Ara jadi tak yakin Mamahnya itu masih sehat sekarang. Ia bersiap untuk pergi ke kamarnya. Lagipula ia sudah memberikan sebuah alasan keterkaitan ketidak hadirannya di sekolah. Ya, meskipun dengan cara sedikit berdusta tadi.
"Ara ke kamar dulu." ucapnya ketika hendak melangkah, namun dihiraukan begitu saja.
Tidak terdengarkan. Mamahnya masih dalam mode senyum-senyum sendiri sekarang. Apa Mamahnya mendadak gila?
"Awas kalau selingkuhin Papah, nggak dapat harta gono-gini tau rasa Mah. Nggak tau juga kan kalau nanti Mamah mendadak jelek, tua, keriput, karena nggak bisa beli skincare buat perawatan." ujar Ara memperingati, sebelum akhirnya berlari cepat menaiki tangga.
"Bocah kurang ajar, berani-beraninya nyumpahin orang tua!"
terlambat, Ara sudah sampai di dalam kamarnya. Tanpa pikir panjang, ia menghempaskan tubuhnya begitu saja di atas ranjang.
Lebih baik ia memejamkan mata bersiap untuk tidur, lagipula hari sudah gelap. Itu opsi terbagus, ketimbang tidak ada kerjaan lagi selain diam saja. Sembari mengkhayalkan sesuatu, itu mungkin bisa membuatnya cepat terlelap. Namun belum lama ia tertidur, ia sudah berkeringat dingin. Layaknya seseorang yang sedang bermimpi buruk.
"Bukan gue... Bukan gue..." Ara meracau pelan, kepalanya terus saja menggeleng cepar seperti tak ingin di salahkan.
"Dia... Dia..." Ara menangis sesenggukan.
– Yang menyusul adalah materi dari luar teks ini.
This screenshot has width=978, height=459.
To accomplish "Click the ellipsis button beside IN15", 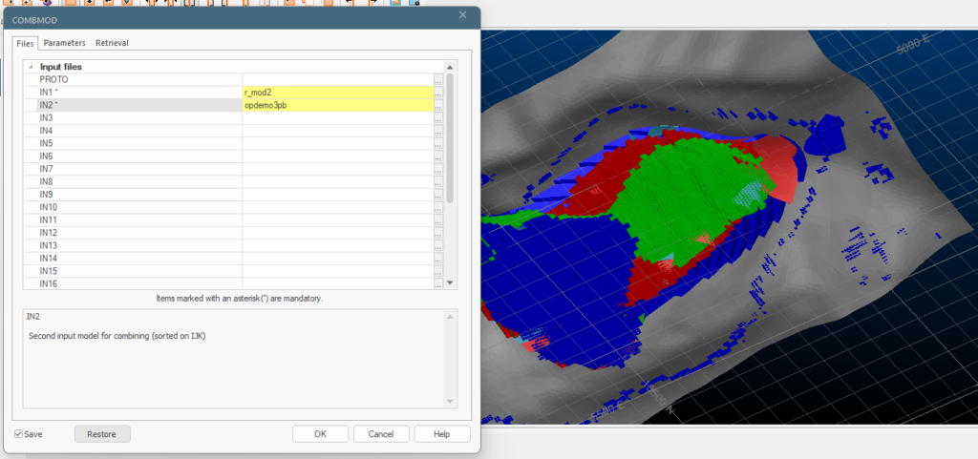I will [438, 271].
Racauannya semakin lama, semakin terdengar lirih.
"Arghhhhhh...." secepatnya Ara tersadar dari tidurnya. Wajahnya diusap kasar dengan kedua tangannya.
Mungkin itulah sebabnya Ara lebih baik pulang larut, daripada ia tidur lebih awal dan bermimpi yang tidak-tidak seperti sekarang ini. Waktu pagi diawan gelap, membuat dirinya selalu merasa bahwa siang telah tiba. Untuk itu ia bisa tidur nyenyak, meskipun untuk beberapa kali ia harus terbangun.
Semuanya berjalan di atas kendalinya sendiri. Tidak ada yang sesuai dengan kemauannya sedari awal, namun Ara berusaha menikmati harinya itu. Tak ada hal yang membuatnya merasa terpojok ataupun terpukul karena sesuatu dimasa lalu hingga saat ini. Ia bangkit menuju balkon kamarnya, kemudian duduk dengan bersandarkan pembatas balkon.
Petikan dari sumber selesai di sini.